Indeks saham kawasan Asia-Pasifik di luar Jepang melemah sekitar 0,3 persen, menumpulkan laju beberapa bursa utama. Di Australia, pasar turun sekitar 0,4 persen, Hang Seng Hong Kong turun hampir 0,8 persen, dan Straits Times Singapura terkoreksi sekitar 0,27 persen. Sementara itu, pasar Jepang dan Korea Selatan tidak beroperasi karena libur nasional, menahan pergerakan regional lebih lanjut.

Sentimen global juga tertekan oleh pergerakan kontrak berjangka indeks utama Wall Street. Nasdaq dan S&P 500 masing-masing turun tipis sekitar 0,1 persen, memberi sinyal kehati-hatian investor di tengah ketidakpastian. Di Eropa, futures Euro Stoxx 50 melemah sekitar 0,2 persen, dan FTSE tergelincir mendekati 0,75 persen. Investor juga menimbang dinamika konflik di Timur Tengah yang belum mereda meski ada jeda diplomatik.

Analisa pasar menunjukkan bagaimana sentimen global bisa menekan likuiditas pasar secara keseluruhan. Pergerakan kontrak berjangka utama mencerminkan risiko yang lebih tinggi bagi investor jangka pendek. Fenomena ini sejalan dengan pandangan sejumlah analis mengenai tekanan geopolitik yang terus mengorek kepercayaan pasar.

Menurut laporan Reuters, ketegangan geopolitik meningkat setelah AS dan Iran melancarkan serangan baru di Teluk, menambah risiko gangguan pasokan energi global. Di tengah upaya Washington membuka jalur aman bagi kapal tanker yang sempat terjebak, pasar tetap waspada terhadap eskalasi yang bisa memicu volatilitas lebih lanjut. Para pelaku pasar menilai bahwa jalur perdagangan di Teluk tetap menjadi kunci kestabilan energi dunia.

Analis pasar IG Tony Sycamore menilai harapan awal terhadap inisiatif kemanusiaan Project Freedom tidak berjalan sesuai ekspektasi. Ia menekankan Iran tidak merespons seperti yang diharapkan, menunjukkan kebuntuan masih rapuh dan situasinya bisa berubah dengan cepat.
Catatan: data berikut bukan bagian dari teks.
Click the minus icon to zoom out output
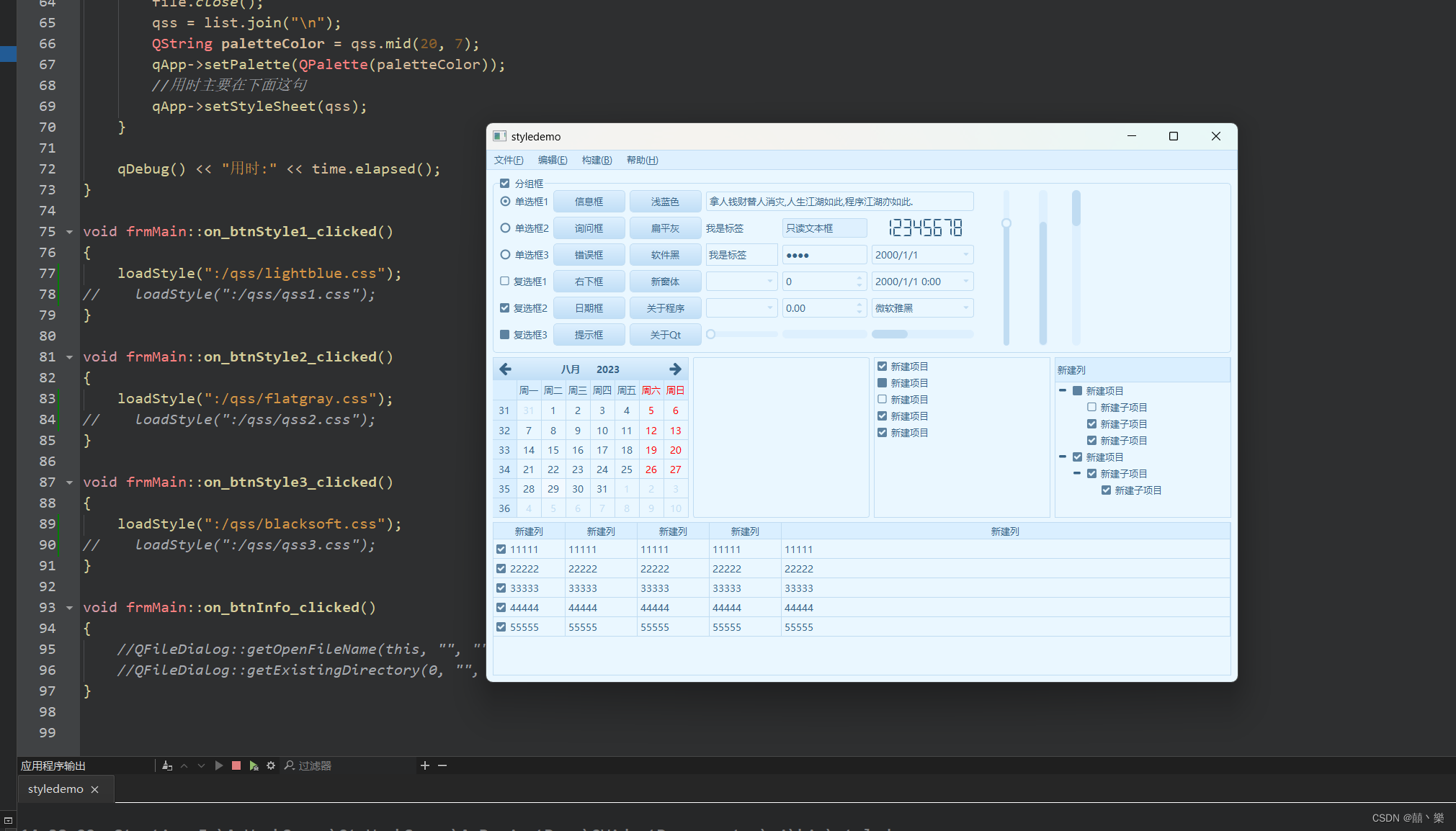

Ketidakpastian geopolitik tetap menjadi faktor penentu arah risiko di perdagangan global.

Dinamika Minyak dan Pasar Mata Uang

Di pasar komoditas, harga minyak mengalami koreksi teknis meskipun kenaikan tajam sebelumnya. Minyak Brent turun sekitar 0,5 persen ke sekitar USD 113,85 per barel, sementara minyak mentah AS (WTI) melemah lebih dalam, sekitar 1,3 persen, ke sekitar USD 105,03 per barel. Meski koreksi, kedua patokan masih bertahan di atas USD 100 per barel karena kekhawatiran gangguan pasokan.
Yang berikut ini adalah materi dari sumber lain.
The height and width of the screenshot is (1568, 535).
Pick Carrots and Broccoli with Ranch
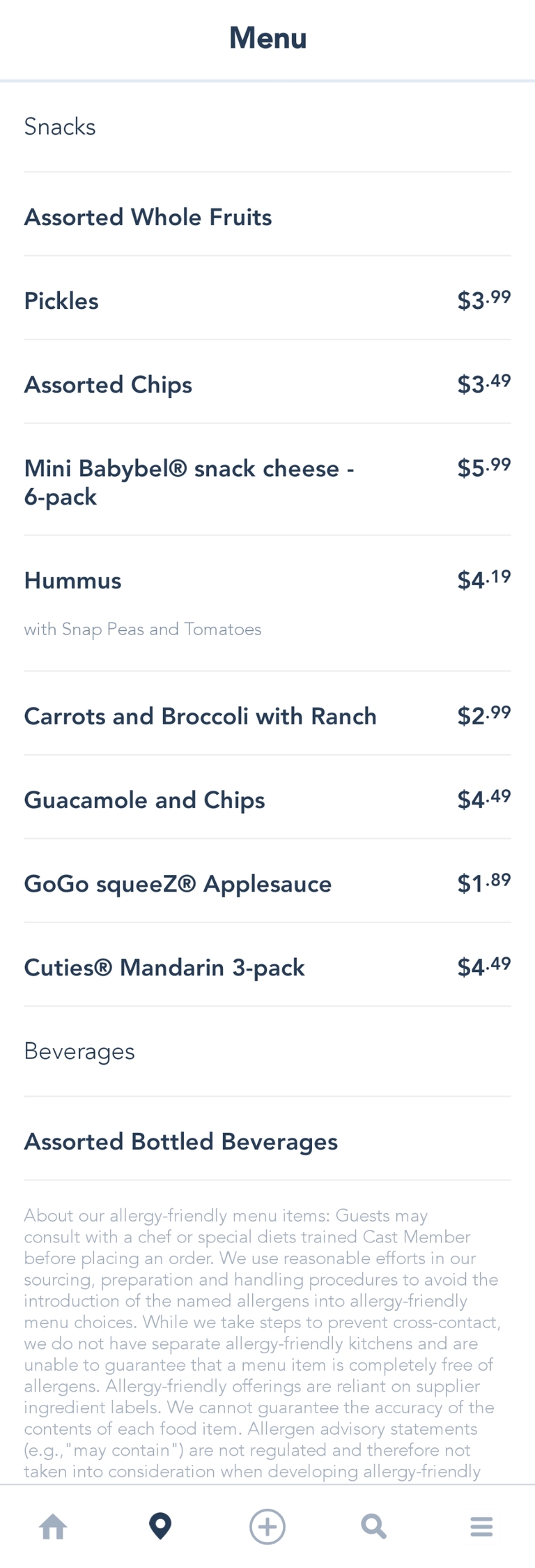click(201, 716)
Di sisi mata uang, yen Jepang bergerak stabil di sekitar 157,22 per USD setelah sempat menguat tajam pada sesi sebelumnya. Penguatan itu memicu spekulasi bahwa otoritas Jepang bisa melanjutkan intervensi di pasar valuta asing. Menteri Keuangan Jepang Satsuki Katayama menegaskan pemerintah siap menindak pergerakan spekulatif, terutama jika nilai tukar dolar terhadap yen mendekati level 160.

Ahli Strategi Makro Asia RBC Capital Markets, Abbas Keshvani, menilai intervensi berulang bukan hal baru bagi Jepang. Ia merujuk pada 2022 ketika yen diintervensi tiga kali dalam beberapa pekan untuk menopang mata uang. Dengan latar belakang itu, para analis menilai bahwa pola dukungan yen bisa kembali muncul jika volatilitas meningkat.